Dschenin ist in diesem Konflikt erneut zu einer Brutstätte des Terrors geworden. Mittlerweile haben sich Tausende junger Menschen militanten Gruppen angeschlossen. "Wir fürchten, dass unter ihnen auch Mista'aravim sind", erzählt Sabbagh. "Sie rufen zur Gewalt gegen Israel auf und werfen Steine in Richtung der IDF-Soldaten. Doch die Szene kann sich blitzschnell ändern, wenn sie aus dem Nichts Waffen herbeizaubern, diese plötzlich gegen den Rest der palästinensischen Demonstranten richten und die gesuchte Person in ein herbeifahrendes Auto zerren."
Viel ist nicht über die Einheit bekannt, da sie im Geheimen arbeitet. Hat eine Gruppe eine Operation durchgeführt, wird sie aufgelöst und eine neue nimmt ihren Platz ein. Nur die besten Soldaten und Soldatinnen dürfen als Mista'aravim dienen. Die 16-monatige Anti-Terror-Ausbildung besteht nicht nur aus hartem physischem Training, wie dem Erlernen von Krav Maga, dem Umgang mit unterschiedlichen Waffen sowie dem Verhalten in einer palästinensischen Umgebung. Auch Kriegsführung und das Perfektionieren der arabischen Sprache einschließlich Dialekten sowie Islam-Studien gehören dazu. Während ihrer Einsätze arbeiten sie mit dem israelischen Inlandsgeheimdienst Schabak zusammen. So waren die Mista'aravim in den letzten vier Jahrzehnten an zahlreichen Operationen und Kriegen beteiligt. Auch bei den jüngsten Gewaltausbrüchen in Israel und in den Palästinensergebieten wird auf ihre verdeckte Arbeit gesetzt.

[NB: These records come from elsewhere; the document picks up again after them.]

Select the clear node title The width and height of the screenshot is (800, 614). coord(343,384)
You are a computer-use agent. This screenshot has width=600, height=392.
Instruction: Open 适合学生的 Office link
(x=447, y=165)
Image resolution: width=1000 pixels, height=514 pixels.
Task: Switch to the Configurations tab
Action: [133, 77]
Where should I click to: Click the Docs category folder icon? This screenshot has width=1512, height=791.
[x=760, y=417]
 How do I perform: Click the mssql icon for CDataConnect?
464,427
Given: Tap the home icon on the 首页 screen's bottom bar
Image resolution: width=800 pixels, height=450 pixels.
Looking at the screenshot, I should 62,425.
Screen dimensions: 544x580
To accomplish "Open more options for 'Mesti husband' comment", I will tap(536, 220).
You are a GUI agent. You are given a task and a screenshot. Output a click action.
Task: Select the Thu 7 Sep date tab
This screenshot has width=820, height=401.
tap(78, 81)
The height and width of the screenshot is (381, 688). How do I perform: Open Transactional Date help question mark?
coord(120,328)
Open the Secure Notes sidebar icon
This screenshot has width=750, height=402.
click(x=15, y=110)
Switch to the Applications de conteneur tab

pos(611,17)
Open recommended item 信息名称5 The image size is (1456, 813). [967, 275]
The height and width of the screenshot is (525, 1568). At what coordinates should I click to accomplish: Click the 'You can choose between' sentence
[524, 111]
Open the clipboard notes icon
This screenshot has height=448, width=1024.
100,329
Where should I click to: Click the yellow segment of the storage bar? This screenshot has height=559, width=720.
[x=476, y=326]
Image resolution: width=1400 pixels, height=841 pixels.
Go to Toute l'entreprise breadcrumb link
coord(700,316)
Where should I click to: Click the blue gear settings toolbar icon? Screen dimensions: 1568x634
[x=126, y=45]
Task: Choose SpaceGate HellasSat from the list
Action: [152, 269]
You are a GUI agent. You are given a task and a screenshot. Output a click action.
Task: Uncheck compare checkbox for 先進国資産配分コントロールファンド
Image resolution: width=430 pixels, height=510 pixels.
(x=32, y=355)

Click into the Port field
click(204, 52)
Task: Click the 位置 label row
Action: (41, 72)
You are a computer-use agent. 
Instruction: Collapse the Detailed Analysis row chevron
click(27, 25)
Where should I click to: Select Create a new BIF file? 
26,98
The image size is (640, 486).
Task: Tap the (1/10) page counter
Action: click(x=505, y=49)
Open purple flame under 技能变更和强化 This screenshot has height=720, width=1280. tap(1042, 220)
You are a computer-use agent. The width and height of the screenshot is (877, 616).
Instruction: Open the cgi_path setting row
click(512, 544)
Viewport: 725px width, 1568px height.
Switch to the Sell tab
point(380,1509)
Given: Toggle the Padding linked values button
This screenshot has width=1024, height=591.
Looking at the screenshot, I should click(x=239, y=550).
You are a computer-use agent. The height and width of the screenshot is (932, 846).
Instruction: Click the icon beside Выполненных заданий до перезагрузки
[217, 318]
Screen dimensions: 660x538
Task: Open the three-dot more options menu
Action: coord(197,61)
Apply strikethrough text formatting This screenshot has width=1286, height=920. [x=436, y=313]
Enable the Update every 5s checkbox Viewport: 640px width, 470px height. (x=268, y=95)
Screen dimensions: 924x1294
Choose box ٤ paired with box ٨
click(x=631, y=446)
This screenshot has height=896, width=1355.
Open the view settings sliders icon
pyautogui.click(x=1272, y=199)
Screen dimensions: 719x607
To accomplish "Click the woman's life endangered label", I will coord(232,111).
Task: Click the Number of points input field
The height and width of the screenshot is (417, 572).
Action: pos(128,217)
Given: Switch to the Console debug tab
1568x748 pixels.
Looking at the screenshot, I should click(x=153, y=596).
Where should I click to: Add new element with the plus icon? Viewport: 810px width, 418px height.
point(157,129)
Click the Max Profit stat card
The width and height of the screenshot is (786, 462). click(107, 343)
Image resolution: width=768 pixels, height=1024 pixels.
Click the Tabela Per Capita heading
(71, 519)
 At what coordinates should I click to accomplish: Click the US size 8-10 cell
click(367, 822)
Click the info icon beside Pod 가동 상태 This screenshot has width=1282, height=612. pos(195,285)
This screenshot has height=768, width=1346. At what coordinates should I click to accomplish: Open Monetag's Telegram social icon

Palästinenser versuchen, Mista'aravim-Agenten zu enttarnen
"Die meisten Palästinenser, die nachts davon träumen, Juden zu ermorden, finden sich am Morgen bei einer Schabak-Ermittlung wieder", erzählt A., ein Hauptmann der Mista'aravim. "Bei Einsätzen im Westjordanland haben wir zuletzt zahlreiche Terrorzellen ausgeschaltet und Verdächtige festgenommen." Gemeint ist Israels Reaktion auf eine tödliche Serie von Terroranschlägen im Frühjahr dieses Jahres, nach der die Militäroperation "Wellenbrecher" gestartet wurde.
Doch nicht immer sind die Mista'aravim bewaffnet. Häufig werden nur Informationen gesammelt. Bei der Truppe geht es nicht nur um Kampffähigkeit oder Tarnung. Wichtig ist es, unter Druck ruhig zu bleiben, um in der nächsten Sekunde den Feind zu überraschen. "So eine Situation hatten wir erst kürzlich in Dschenin", sagt Hauptmann A. "Die Operation dauerte nur zehn Minuten, doch militante Gruppen ließen einen Kugelhagel auf die IDF regnen und stellten Sprengfallen. Als der Hauptverdächtige flüchtete, wartete unsere als Hamas getarnte Gruppe auf ihn."
Natürlich gibt es bei den Mista'aravim auch Misserfolge. Militante Palästinensergruppen haben Einheiten gegründet, die israelische Agenten enttarnen sollen. "Das Terrain und die Realität verändern sich ständig", sagt Nissim Mizrahi, der 92-Jährige im Palmach-Museum. "Im scheinbar ausweglosen Nahost-Konflikt lernt jeder dazu, deshalb muss man nicht überrascht sein, sondern im Denken stets einen Schritt voraus."
Mizrahi setzt sich aber auch seit fünfzig Jahren für einen Ausgleich mit den Palästinensern ein. Er glaubt an die Zweistaatenlösung und fordert zugleich ein starkes Israel. "Denn durch weisen Ratschlag sollst du deinen Krieg führen", zitiert Mizrahi das Motto der Mista'aravim, einen der Sprüche Salomos aus der Tora, und fügt hinzu: "Frieden aber schließt man mit seinen Feinden."